Der Einsatz der richtigen Baustoffe ist bei einer nachhaltigen Architektur elementar wichtig. Doch zur Nachhaltigkeit gehört noch weit mehr: Klimafreundliche Planungsansätze umfassen immer sämtliche Phasen des Entwurfs- und Bauprozesses. Ein Gebäude lässt sich zum Beispiel nicht nur mit einer Klimaanlage kühlen. Mit gezielter Beschattung, Grünelementen und temperaturresistenten Materialien lässt sich bereits vieles erreichen. Auch hydroaktive Fassadenelemente können dazu beitragen, Gebäude natürlich zu kühlen. Mit intelligenten Bauweisen lässt sich zudem erreichen, dass im Winter kaum noch zugeheizt werden muss.
Ein wegweisendes Gebäude für nachhaltige Architektur gilt das Projekt 2226 von Baumschlager Eberle Architekten. In den Innenräumen herrscht konstant eine Temperatur zwischen 22 und 26 Grad Celsius, obwohl das Gebäude weder eine Klimaanlage noch eine Heizung besitzt. Die Räume erwärmen sich alleine durch die aktive Nutzung, zum Beispiel der Wärmeabstrahlung des Körpers oder durch elektrische Geräte wie Rechner oder Leuchten. Dass die Kälte draußen und die Wärme drinnen bleibt, dafür sorgen unter anderem besonders massive Wände. Insgesamt 76 Zentimeter ist das Ziegelmauerwerk stark. Eine zusätzliche Dämmung ist nicht notwendig.

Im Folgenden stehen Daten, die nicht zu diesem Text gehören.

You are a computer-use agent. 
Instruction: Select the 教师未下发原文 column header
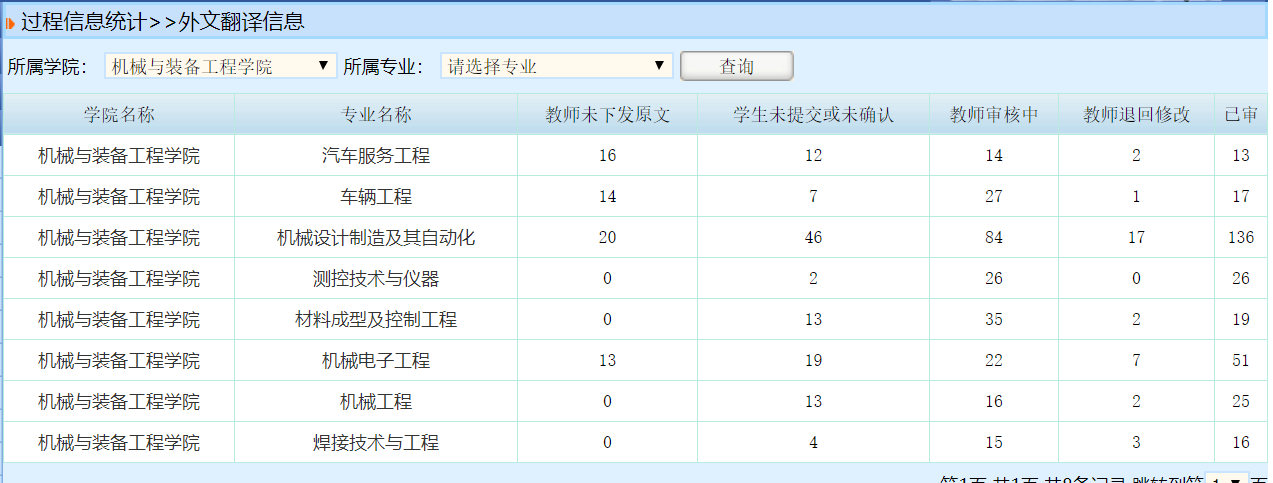point(607,115)
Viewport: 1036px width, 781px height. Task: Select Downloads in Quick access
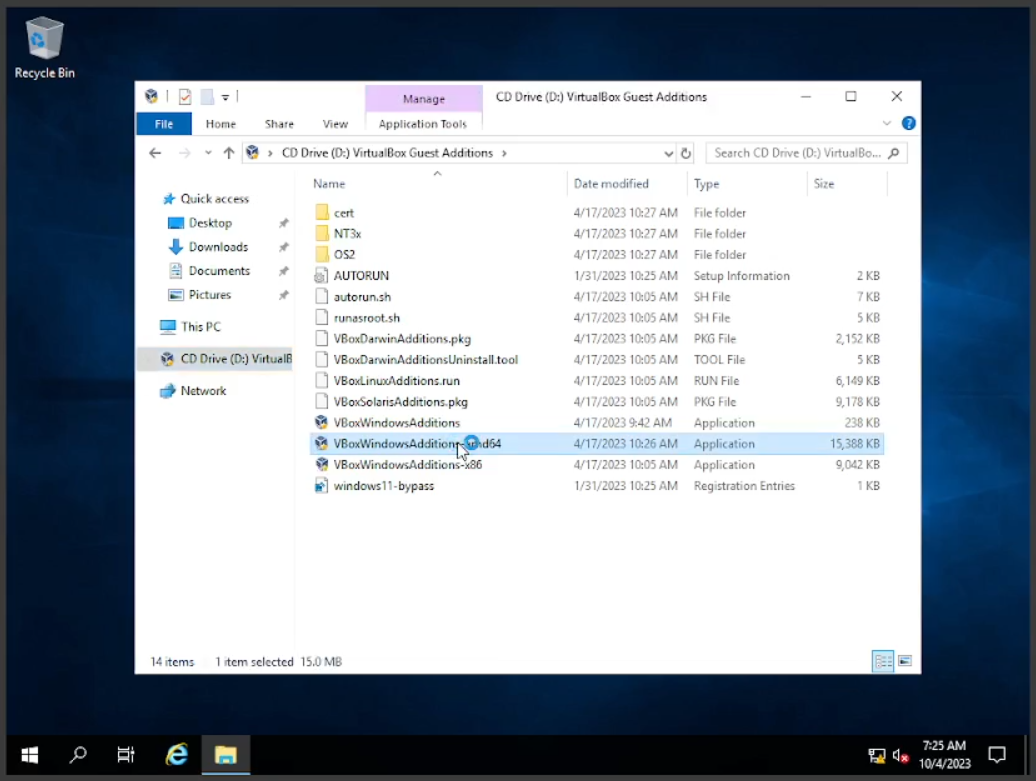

Wie man alte Bausubstanz behutsam und nachhaltig in eine moderne Umgebung transformieren kann, beweist das Hotel Wilmina in Berlin. Der Gebäudekomplex wurde 1896 als Strafgericht mit Gefängnis errichtet und diente viele Jahre als Frauengefängnis. Grüntuch Ernst Architekten haben es mit wenigen baulichen Eingriffen und maximalem Substanzerhalt geschafft, einen minimalen CO2-Fußabdruck zu hinterlassen. Im Jahr 2022 schaffte es das sanierte Gebäude unter die Top-4 „Deutscher Nachhaltigkeitspreis Architektur 2023“. Zu den Preisträgern des renommiertesten europäischen Preises für ökologisches und soziales Engagement zählt auch der neue englische König Charles III.